Ma told JOC.com he could not disclose the name of the Southern California-based forwarder, but it would bring revenue of $700 million to the group. The forwarder specializes in the trans-Pacific trade and handled over 275,000 twenty-foot-equivalent units in 2014.
“We have been working on this for close to a decade, because the U.S. has been our weakest link for quite some time,” he said.
The acquisition will allow Kerry Logistics to complete its global network and improve its ability to secure worldwide contracts. Exiting management will remain in place for three years, providing the continuity required during the integration process.

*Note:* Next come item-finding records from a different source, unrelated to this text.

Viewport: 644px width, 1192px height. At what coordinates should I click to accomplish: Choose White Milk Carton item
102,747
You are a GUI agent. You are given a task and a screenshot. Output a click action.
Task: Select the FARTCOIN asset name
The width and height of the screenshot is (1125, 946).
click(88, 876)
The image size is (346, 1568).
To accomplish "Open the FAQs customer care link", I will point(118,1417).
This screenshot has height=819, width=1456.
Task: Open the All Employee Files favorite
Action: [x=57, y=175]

Michael Beer of Citi Research said the acquisition, assuming a June 30 close, would add 9 percent to the company’s 2016 revenue and upwards of 20 percent in 2017.
“We also believe that the company’s core operation in Asia will notably benefit from the acquisition by providing a far more comprehensive network with cross-selling opportunities,” he said in a note to customers.
Kerry Logistics has been in acquisition mode for the past two years, and has entered new markets such as Oceania, Canada, Dubai, Indonesia, Myanmar and Chinese courier services through a combination of mergers and acquisitions and joint venture agreements. Additional express acquisition targets in Singapore, the Philippines, and Indonesia have been identified.
The group manages a logistics property portfolio of 45 million square feet, of which 24 million are owned. During 2015 it added a 592,000 square foot facility in Chengdu that began operations in the second half, with two facilities in Xi’an and Wuxi to be completed by 2017 that will add 480,000 square feet to the portfolio. In Shanghai, construction is underway at a 1.1 million square foot warehouse that will be Kerry Logistics’ largest facility on the mainland.
In Thailand, phase one of the Kerry Bangna Logistics center was completed and is a sorting center for Kerry Express and a fulfilment center for e-commerce customers. The phase four expansion of Kerry Siam Seaport has begun and should be finished by 2019 as it is developed into a cargo gateway for increasing trade with the Association of Southeast Asian Nations.
In other developments during 2015, Kerry Logistics’s strategic cooperation with China Railway Import and Export Company will allow the integration of the rail network with that of Southeast Asia. Cross-border trucking services under KART were extended further through China, Vietnam, Thailand, Malaysia and Singapore, and three new scheduled weekly shuttles were added to provide long-haul trucking and door-to-door delivery services.